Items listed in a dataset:
::::

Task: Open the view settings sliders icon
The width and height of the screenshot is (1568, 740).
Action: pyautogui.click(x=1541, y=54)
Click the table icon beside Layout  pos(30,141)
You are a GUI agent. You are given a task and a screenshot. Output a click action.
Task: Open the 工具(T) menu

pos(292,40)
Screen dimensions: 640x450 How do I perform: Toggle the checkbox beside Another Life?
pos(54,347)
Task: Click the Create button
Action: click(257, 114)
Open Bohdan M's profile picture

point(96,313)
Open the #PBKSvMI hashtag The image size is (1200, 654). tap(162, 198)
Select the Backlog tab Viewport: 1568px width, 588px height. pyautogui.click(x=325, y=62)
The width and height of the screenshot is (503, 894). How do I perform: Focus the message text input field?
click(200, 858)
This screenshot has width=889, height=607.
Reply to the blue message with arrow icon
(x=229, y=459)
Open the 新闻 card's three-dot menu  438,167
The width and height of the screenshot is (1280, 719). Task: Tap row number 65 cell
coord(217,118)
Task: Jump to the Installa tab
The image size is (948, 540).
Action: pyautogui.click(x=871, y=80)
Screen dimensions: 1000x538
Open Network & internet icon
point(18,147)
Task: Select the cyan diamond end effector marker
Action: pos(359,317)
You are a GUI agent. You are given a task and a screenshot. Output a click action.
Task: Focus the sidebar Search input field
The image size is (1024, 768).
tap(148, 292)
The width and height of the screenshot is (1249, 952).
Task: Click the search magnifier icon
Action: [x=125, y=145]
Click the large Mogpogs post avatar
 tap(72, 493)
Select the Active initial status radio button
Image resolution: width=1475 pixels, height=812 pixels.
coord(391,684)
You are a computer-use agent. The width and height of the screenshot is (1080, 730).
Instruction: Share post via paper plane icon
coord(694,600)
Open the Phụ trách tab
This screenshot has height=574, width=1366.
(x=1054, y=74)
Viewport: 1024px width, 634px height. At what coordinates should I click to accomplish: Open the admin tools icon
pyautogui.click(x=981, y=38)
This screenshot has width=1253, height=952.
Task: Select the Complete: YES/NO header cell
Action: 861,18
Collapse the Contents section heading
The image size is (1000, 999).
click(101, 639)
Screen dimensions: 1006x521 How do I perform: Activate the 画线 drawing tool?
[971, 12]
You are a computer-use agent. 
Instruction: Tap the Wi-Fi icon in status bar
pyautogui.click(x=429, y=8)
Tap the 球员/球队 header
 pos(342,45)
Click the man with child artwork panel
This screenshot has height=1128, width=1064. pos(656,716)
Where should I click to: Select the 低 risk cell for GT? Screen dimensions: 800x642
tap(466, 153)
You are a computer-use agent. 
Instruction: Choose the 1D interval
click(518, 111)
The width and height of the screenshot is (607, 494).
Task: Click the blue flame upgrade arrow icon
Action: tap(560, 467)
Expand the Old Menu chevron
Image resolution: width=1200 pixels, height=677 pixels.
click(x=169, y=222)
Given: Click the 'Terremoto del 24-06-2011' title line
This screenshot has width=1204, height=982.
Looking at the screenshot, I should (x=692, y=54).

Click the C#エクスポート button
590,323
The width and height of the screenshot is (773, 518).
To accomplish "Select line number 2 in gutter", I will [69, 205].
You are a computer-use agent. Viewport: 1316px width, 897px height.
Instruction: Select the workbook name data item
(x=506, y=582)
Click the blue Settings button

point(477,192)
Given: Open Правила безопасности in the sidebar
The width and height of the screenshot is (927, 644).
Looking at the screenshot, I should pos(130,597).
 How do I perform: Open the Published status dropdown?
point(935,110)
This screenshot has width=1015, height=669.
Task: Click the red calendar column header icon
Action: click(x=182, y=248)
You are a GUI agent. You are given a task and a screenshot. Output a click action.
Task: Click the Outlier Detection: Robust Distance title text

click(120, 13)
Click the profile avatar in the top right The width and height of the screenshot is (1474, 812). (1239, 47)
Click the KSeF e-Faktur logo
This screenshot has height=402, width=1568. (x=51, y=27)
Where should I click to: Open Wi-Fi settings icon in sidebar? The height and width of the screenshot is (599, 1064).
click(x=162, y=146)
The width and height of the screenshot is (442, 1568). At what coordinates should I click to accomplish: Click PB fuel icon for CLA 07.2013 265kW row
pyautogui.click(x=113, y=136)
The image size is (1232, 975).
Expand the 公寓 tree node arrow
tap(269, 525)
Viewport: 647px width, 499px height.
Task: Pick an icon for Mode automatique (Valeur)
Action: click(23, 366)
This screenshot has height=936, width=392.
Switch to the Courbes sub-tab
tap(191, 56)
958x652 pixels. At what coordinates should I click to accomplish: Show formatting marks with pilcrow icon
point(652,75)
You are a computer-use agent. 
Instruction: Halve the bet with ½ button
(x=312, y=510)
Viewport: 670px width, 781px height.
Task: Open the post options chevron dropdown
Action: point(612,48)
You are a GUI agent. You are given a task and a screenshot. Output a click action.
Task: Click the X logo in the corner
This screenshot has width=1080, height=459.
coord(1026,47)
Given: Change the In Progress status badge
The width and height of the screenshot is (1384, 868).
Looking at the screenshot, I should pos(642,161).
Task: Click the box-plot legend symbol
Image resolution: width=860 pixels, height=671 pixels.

::::

* **Task description**
Give back every entry exactly, with nothing left out.

* **Exercise result**
Task: Open the view settings sliders icon
The width and height of the screenshot is (1568, 740).
Action: pyautogui.click(x=1541, y=54)
Click the table icon beside Layout  pos(30,141)
You are a GUI agent. You are given a task and a screenshot. Output a click action.
Task: Open the 工具(T) menu

pos(292,40)
Screen dimensions: 640x450 How do I perform: Toggle the checkbox beside Another Life?
pos(54,347)
Task: Click the Create button
Action: click(257, 114)
Open Bohdan M's profile picture

point(96,313)
Open the #PBKSvMI hashtag The image size is (1200, 654). tap(162, 198)
Select the Backlog tab Viewport: 1568px width, 588px height. pyautogui.click(x=325, y=62)
The width and height of the screenshot is (503, 894). How do I perform: Focus the message text input field?
click(200, 858)
This screenshot has width=889, height=607.
Reply to the blue message with arrow icon
(x=229, y=459)
Open the 新闻 card's three-dot menu  438,167
The width and height of the screenshot is (1280, 719). Task: Tap row number 65 cell
coord(217,118)
Task: Jump to the Installa tab
The image size is (948, 540).
Action: pyautogui.click(x=871, y=80)
Screen dimensions: 1000x538
Open Network & internet icon
point(18,147)
Task: Select the cyan diamond end effector marker
Action: pos(359,317)
You are a GUI agent. You are given a task and a screenshot. Output a click action.
Task: Focus the sidebar Search input field
The image size is (1024, 768).
tap(148, 292)
The width and height of the screenshot is (1249, 952).
Task: Click the search magnifier icon
Action: [x=125, y=145]
Click the large Mogpogs post avatar
 tap(72, 493)
Select the Active initial status radio button
Image resolution: width=1475 pixels, height=812 pixels.
coord(391,684)
You are a computer-use agent. The width and height of the screenshot is (1080, 730).
Instruction: Share post via paper plane icon
coord(694,600)
Open the Phụ trách tab
This screenshot has height=574, width=1366.
(x=1054, y=74)
Viewport: 1024px width, 634px height. At what coordinates should I click to accomplish: Open the admin tools icon
pyautogui.click(x=981, y=38)
This screenshot has width=1253, height=952.
Task: Select the Complete: YES/NO header cell
Action: 861,18
Collapse the Contents section heading
The image size is (1000, 999).
click(101, 639)
Screen dimensions: 1006x521 How do I perform: Activate the 画线 drawing tool?
[971, 12]
You are a computer-use agent. 
Instruction: Tap the Wi-Fi icon in status bar
pyautogui.click(x=429, y=8)
Tap the 球员/球队 header
 pos(342,45)
Click the man with child artwork panel
This screenshot has height=1128, width=1064. pos(656,716)
Where should I click to: Select the 低 risk cell for GT? Screen dimensions: 800x642
tap(466, 153)
You are a computer-use agent. 
Instruction: Choose the 1D interval
click(518, 111)
The width and height of the screenshot is (607, 494).
Task: Click the blue flame upgrade arrow icon
Action: tap(560, 467)
Expand the Old Menu chevron
Image resolution: width=1200 pixels, height=677 pixels.
click(x=169, y=222)
Given: Click the 'Terremoto del 24-06-2011' title line
This screenshot has width=1204, height=982.
Looking at the screenshot, I should (x=692, y=54).

Click the C#エクスポート button
590,323
The width and height of the screenshot is (773, 518).
To accomplish "Select line number 2 in gutter", I will [69, 205].
You are a computer-use agent. Viewport: 1316px width, 897px height.
Instruction: Select the workbook name data item
(x=506, y=582)
Click the blue Settings button

point(477,192)
Given: Open Правила безопасности in the sidebar
The width and height of the screenshot is (927, 644).
Looking at the screenshot, I should pos(130,597).
 How do I perform: Open the Published status dropdown?
point(935,110)
This screenshot has width=1015, height=669.
Task: Click the red calendar column header icon
Action: click(x=182, y=248)
You are a GUI agent. You are given a task and a screenshot. Output a click action.
Task: Click the Outlier Detection: Robust Distance title text

click(120, 13)
Click the profile avatar in the top right The width and height of the screenshot is (1474, 812). (1239, 47)
Click the KSeF e-Faktur logo
This screenshot has height=402, width=1568. (x=51, y=27)
Where should I click to: Open Wi-Fi settings icon in sidebar? The height and width of the screenshot is (599, 1064).
click(x=162, y=146)
The width and height of the screenshot is (442, 1568). At what coordinates should I click to accomplish: Click PB fuel icon for CLA 07.2013 265kW row
pyautogui.click(x=113, y=136)
The image size is (1232, 975).
Expand the 公寓 tree node arrow
tap(269, 525)
Viewport: 647px width, 499px height.
Task: Pick an icon for Mode automatique (Valeur)
Action: click(23, 366)
This screenshot has height=936, width=392.
Switch to the Courbes sub-tab
tap(191, 56)
958x652 pixels. At what coordinates should I click to accomplish: Show formatting marks with pilcrow icon
point(652,75)
You are a computer-use agent. 
Instruction: Halve the bet with ½ button
(x=312, y=510)
Viewport: 670px width, 781px height.
Task: Open the post options chevron dropdown
Action: point(612,48)
You are a GUI agent. You are given a task and a screenshot. Output a click action.
Task: Click the X logo in the corner
This screenshot has width=1080, height=459.
coord(1026,47)
Given: Change the In Progress status badge
The width and height of the screenshot is (1384, 868).
Looking at the screenshot, I should pos(642,161).
Task: Click the box-plot legend symbol
Image resolution: width=860 pixels, height=671 pixels.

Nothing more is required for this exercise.